For a start a story with the Home Secretary's name at its centre does not excite the media in the same way as those involving Mandelson, Brown or Cook. If one of that glittering trio was faced with a similarly emotive decision journalists would hardly be able to contain themselves (look at the way the media has reported extensively on the forthcoming Mandelson decision on Rupert Murdoch's take-over of Manchester United, which has nowhere near as many ramifications as the Pinochet judgement).

The most that is being said about Straw is that if he overturned the Law Lords' ruling it would damage his chances of becoming Labour leader. That is hardly the stuff to get pulses racing. What is more, Straw's importance to Blair tends to be underestimated in the same way as the influence of some Blairite courtiers is overplayed. Of all the cabinet members, Straw's lifestyle and outlook most closely resembles Blair's. His kids go to state schools.

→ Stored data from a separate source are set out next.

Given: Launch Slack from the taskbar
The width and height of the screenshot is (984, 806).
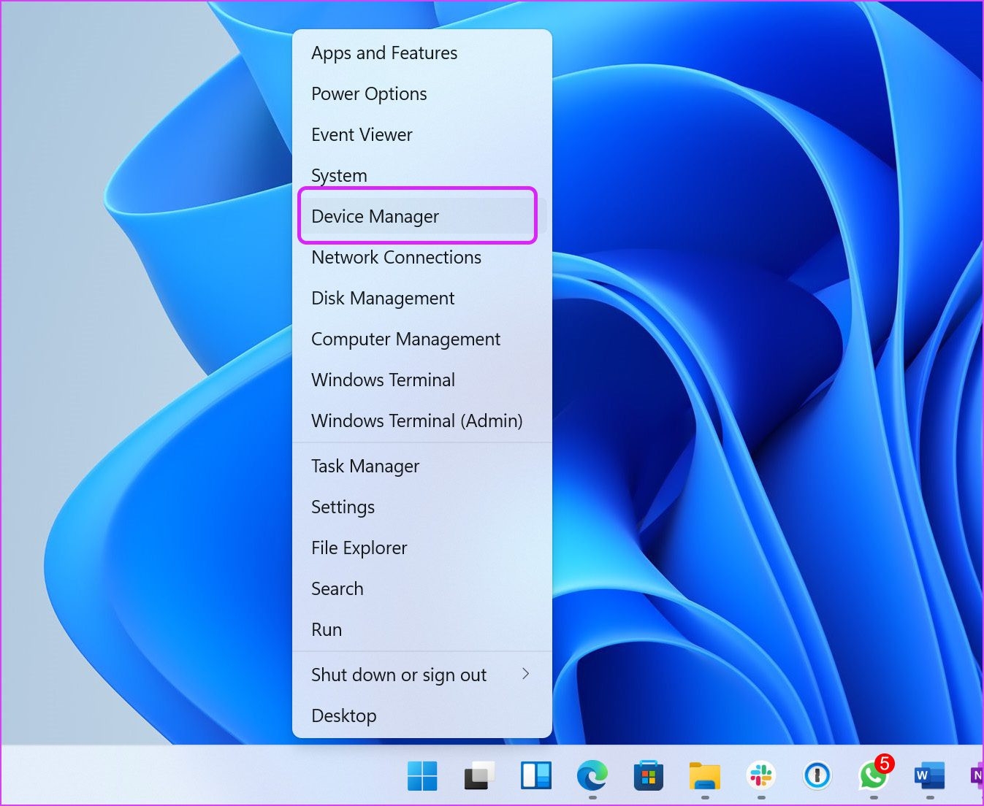Looking at the screenshot, I should pos(761,778).
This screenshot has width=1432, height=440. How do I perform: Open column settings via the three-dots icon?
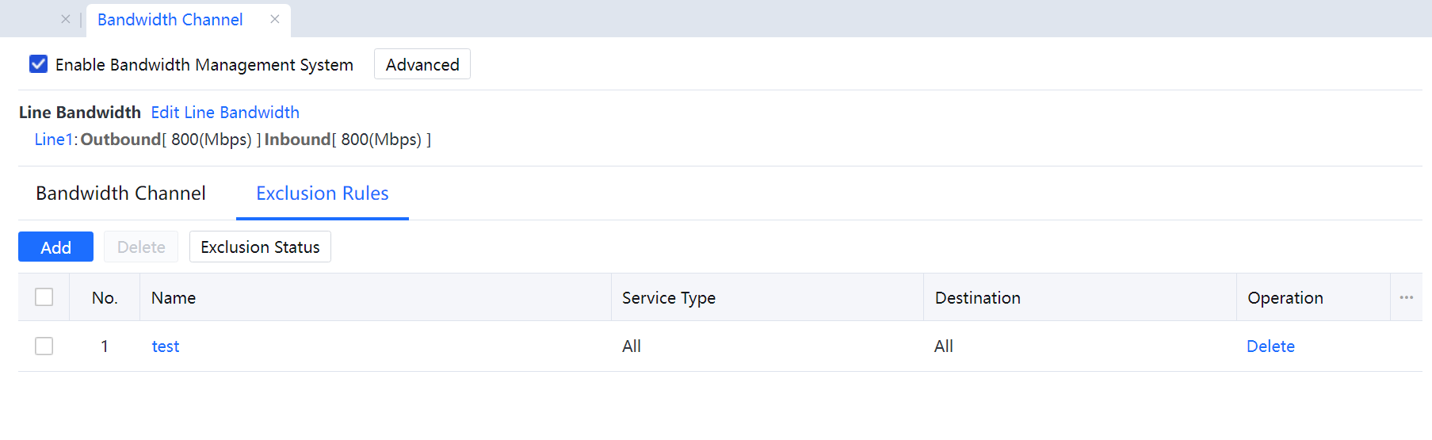pos(1406,297)
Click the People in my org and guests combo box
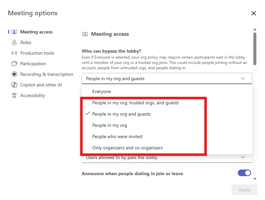 pos(167,78)
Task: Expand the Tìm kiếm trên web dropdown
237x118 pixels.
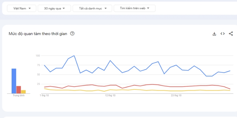Action: 134,9
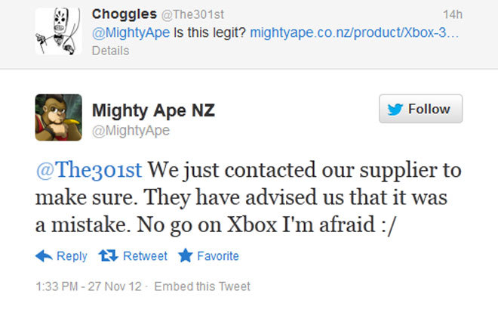
Task: Click the @The301st handle beside Choggles
Action: (x=192, y=14)
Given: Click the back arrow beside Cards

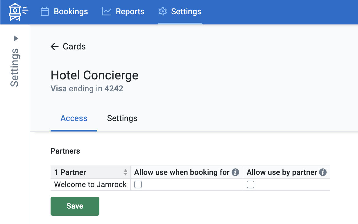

Both have successful working wives. They are Christian Socialists. It was Straw who first raised the banner of abolishing Clause Four, braving the anger of John Smith, who was leader at the time. Blair and Straw thought as one in placing clear limits on the powers of the Scottish Parliament, whereas both are more radical in their determination to reform the Lords. On Europe, a sceptical streak which Straw has had since he worked with Barbara Castle probably echoes some of Blair's private doubts. Only on electoral reform is a difference beginning to emerge now it appears that Blair is inclined to back the Jenkins proposals, while Straw remains passionately opposed.

So for Blair the judgement on Pinochet could not be in better hands. What about for the rest of us who believe that last week's judgment should be upheld and not undermined by compromises which will prove equally problematic? It is likely that Straw will give the go-ahead for extradition this week, but I fear that will not be the end of the matter. As I wrote earlier, this Government has an aversion to the "big bang" in politics. A third way may well be sought, whether it is through sending the General back to Chile for trial or at some point in the future, when Straw's legal powers to intervene become greater and the passions surrounding the case have subsided, Pinochet's health could provide an excuse for an early return.

But in the short term the clash of cymbals cannot be avoided for once. Whatever Straw declares, the political consequences will be awkward, messy and provoke attacks from allies who are supposedly part of the New Labour cause. That is what happens in politics with the taking of genuinely hard decisions. In terms of the domestic implications, this is not just about Jack Straw. For New Labour as a whole his verdict will be a cathartic moment.